La questione, nei termini in cui è prospettata, è inammissibile per sopravvenuta carenza di interesse.
La Provincia autonoma di Trento ha infatti presentato i programmi agricoli, agroalimentari, agroindustriali e forestali, nonché di sviluppo rurale, ai sensi dell’art. 7, lettera a), della legge impugnata, la cui omessa presentazione era condizione per attivare il procedimento sostitutivo previsto nel censurato art. 9. In questi termini, la disposizione di cui si chiede l’annullamento non ha trovato attuazione, per il passato, nei confronti della ricorrente, né d’altro canto potrà trovarne in futuro, avendo la legge esaurito i suoi effetti alla data del 31 dicembre 2002.
5. La Provincia di Trento solleva, infine, questione di legittimità costituzionale dell’art. 2, comma 10, della legge n. 499 del 1999, il quale stabilisce che i regimi di aiuto contenuti nel Documento programmatico agroalimentare siano notificati alla Commissione delle Comunità europee entro quindici giorni dall’approvazione di quest’ultimo. La ricorrente, sulla premessa che tutte le leggi provinciali che prevedono regimi di aiuto inseriti nel Documento sono già autonomamente notificate dalla Provincia, lamenta che l’ulteriore notifica statale sarebbe inutile e anzi fonte di complicazioni procedurali.
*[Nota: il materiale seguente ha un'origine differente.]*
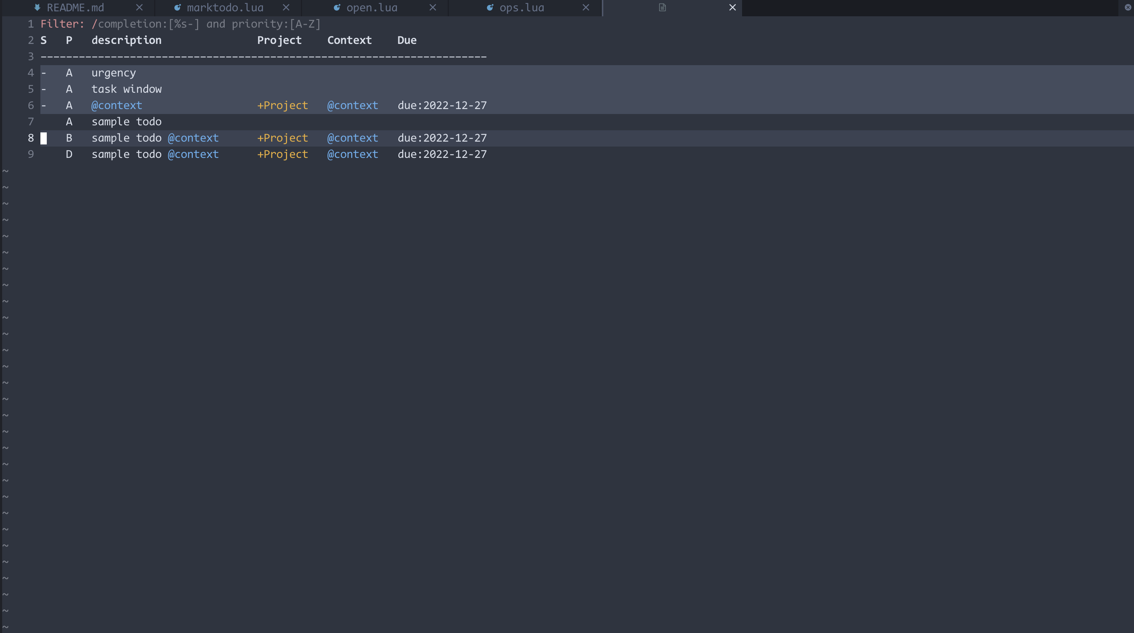Close the README.md tab

139,7
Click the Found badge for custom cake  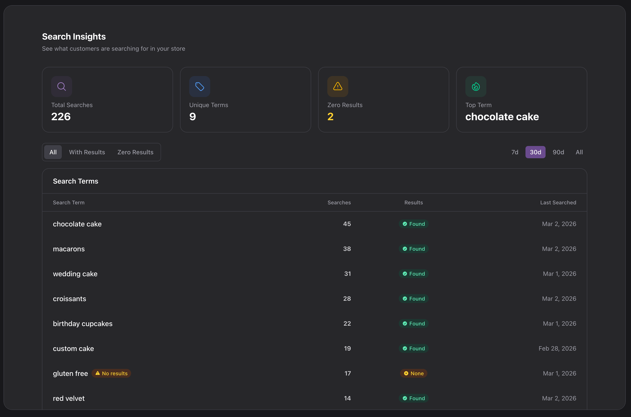413,348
Per negare ogni consistenza alla censura è sufficiente rilevare che la notifica statale, la cui opportunità non deve essere qui valutata, non vanifica quella provinciale che sia già intervenuta e non è idonea, di per sé, a ledere attribuzioni costituzionalmente spettanti alla ricorrente.
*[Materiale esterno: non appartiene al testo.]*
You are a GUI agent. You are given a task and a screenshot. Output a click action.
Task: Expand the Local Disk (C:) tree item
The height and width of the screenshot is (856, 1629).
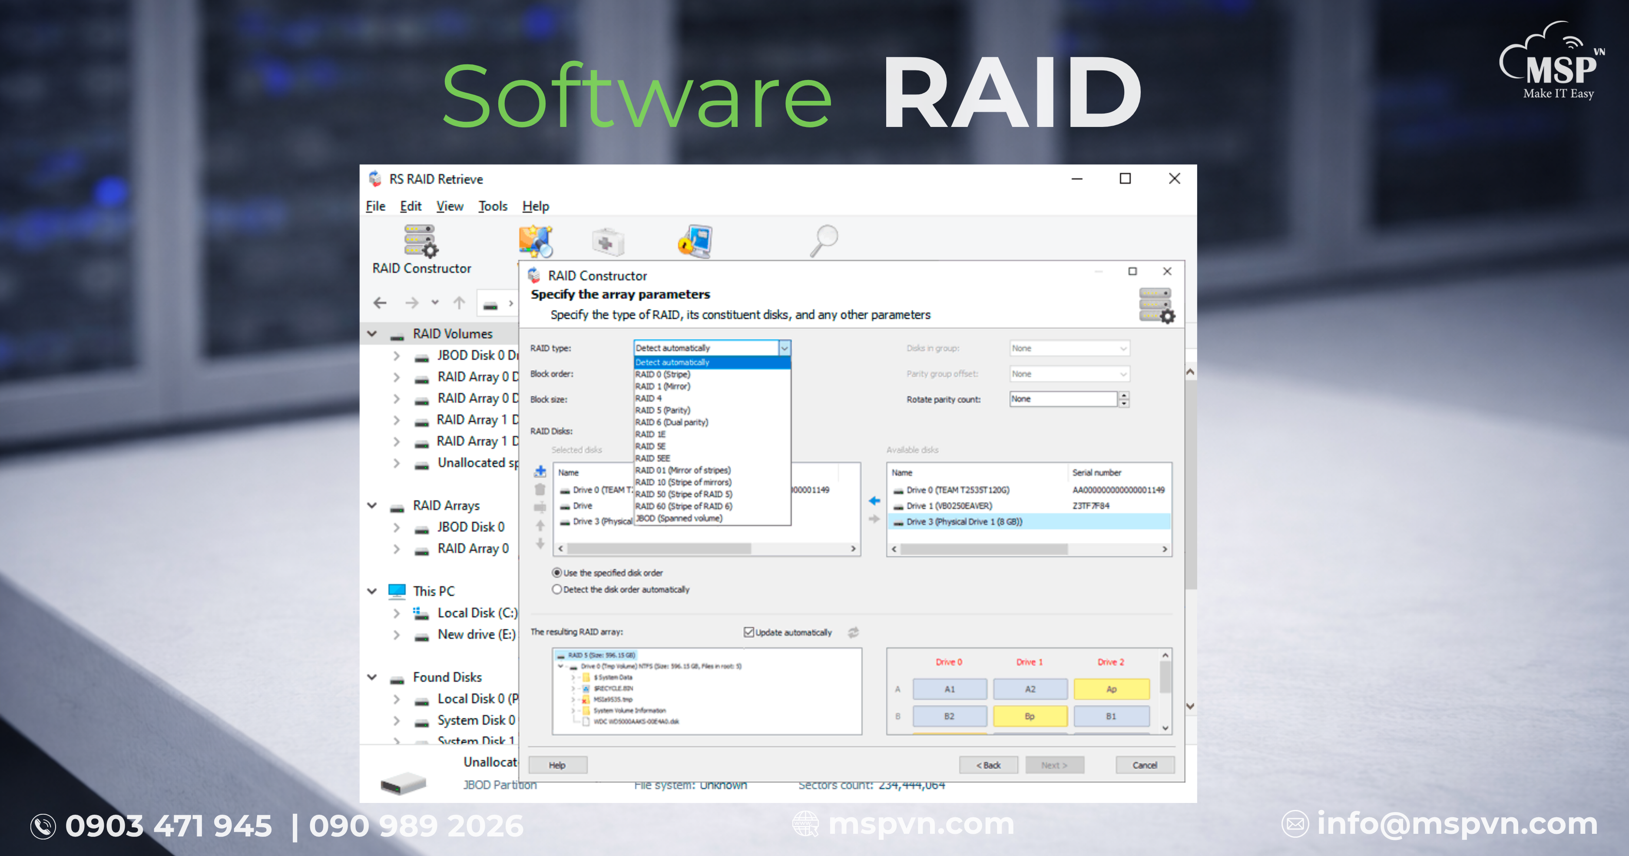coord(396,613)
La questione deve essere pertanto dichiarata inammissibile.
per questi motivi
LA CORTE COSTITUZIONALE
1) dichiara non fondate le questioni di legittimità costituzionale dell’articolo 2, commi 1, 4, 5, 6 e 7, della legge 23 dicembre 1999, n. 499 (Razionalizzazione degli interventi nei settori agricolo, agroalimentare, agroindustriale e forestale), proposte dalla Provincia autonoma di Trento, in riferimento agli articoli 8, numeri 21 e 29; 9, numero 8; 16; da 69 a 85 del d.P.R. 31 agosto 1972, n. 670 (Approvazione del testo unico delle leggi costituzionali concernenti lo statuto speciale per il Trentino-Alto Adige), agli articoli 2, 3 e 4 del decreto legislativo 16 marzo 1992, n. 266 (Norme di attuazione dello statuto speciale per il Trentino-Alto Adige concernenti il rapporto tra atti legislativi statali e leggi regionali e provinciali, nonché la potestà statale di indirizzo e coordinamento), e ai principî costituzionali in materia di funzione di indirizzo e coordinamento, con il ricorso indicato in epigrafe;
2) dichiara inammissibili le questioni di legittimità costituzionale dell’articolo 2, commi 9 e 10, della legge 23 dicembre 1999, n. 499, proposte dalla Provincia autonoma di Trento, in riferimento all’articolo 4 del decreto legislativo 16 marzo 1992, n. 266, con il ricorso indicato in epigrafe.
Così deciso in Roma, nella sede della Corte costituzionale, Palazzo della Consulta, il 23 maggio 2003.
Riccardo CHIEPPA, Presidente
Carlo MEZZANOTTE, Redattore
Depositata in Cancelleria il 4 giugno 2003.